Sérieusement, ce n’est pas mon sentiment. Les résultats des urnes doivent être respectés, j’ai défendu cela dans tous les pays du Maghreb, et ce, depuis les années 80. Un parti à référence islamique a le droit aussi de participer au jeu démocratique et à gouverner s’il remporte les élections. Et, aujourd’hui, au Maroc, personne ne conteste que ces élections aient reflété la volonté populaire. Cela dit, je n’ai aucun indicateur qui me fait penser que le prochain gouvernement menacera une quelconque liberté. Néanmoins, quelques questions demandent un débat serein dans notre société : la peine de mort ; la liberté de conscience, qui était dans le draft de la Constitution mais qui a été enlevée. Et l’égalité homme/femme : je parle de la levée des réserves du Maroc sur toutes les discriminations à l’égard de la femme stipulée par la convention internationale. Je signale que ce sont les trois questions qui ont créé le plus de polémique dans toutes les sociétés. Elles ont divisé la France en deux durant plusieurs siècles. Car ce sont des questions qui engagent l’avenir d’une nation et d’un peuple, et il faut simplement trouver les moyens d’en parler sereinement, sans faux arguments.

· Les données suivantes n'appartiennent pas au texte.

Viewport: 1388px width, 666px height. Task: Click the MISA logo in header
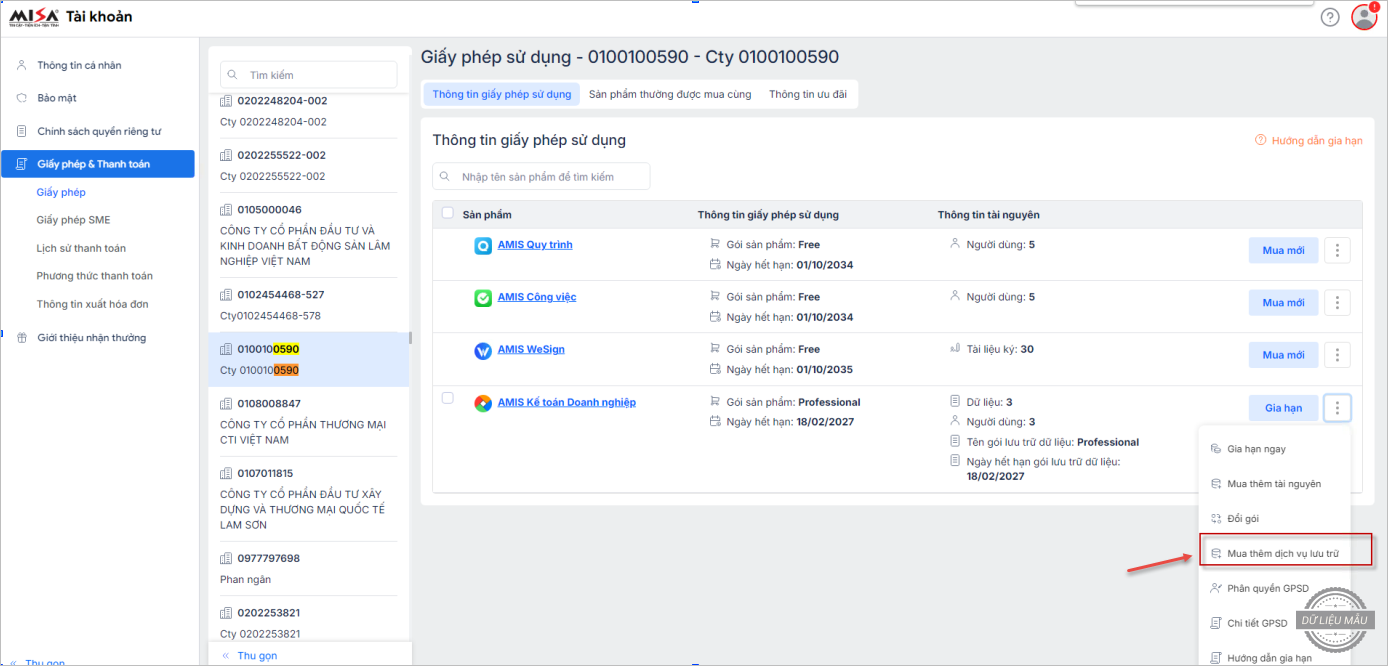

Justement, comment le CNDH va-t-il y contribuer ?

Il contribuera avec les autres acteurs pour qu’il y ait, sur ces questions, un débat serein, dans le respect de tous les points de vue, avec une capacité d’écoute mutuelle. On ne tranche pas ces questions par une simple décision, de quelque organe de l’Etat qu’elle émane.
Cela dit, il y a un texte constitutionnel que les Marocains ont voté et qui a apporté des avancées réelles en matière des droits de l’homme : Un tiers des articles leur sont consacrés, et le CNDH a à participer à leur mise en œuvre, par le biais des lois organiques que le Parlement votera. Sincèrement, je n’ai pas peur que les Marocains perdent leurs droits avec ce gouvernement, au contraire. Seulement il faut associer le maximum d’acteurs (société civile, CNDH, experts nationaux, acteurs politiques, expérience internationale) à l’élaboration de ces lois organiques avant leur vote par le Parlement.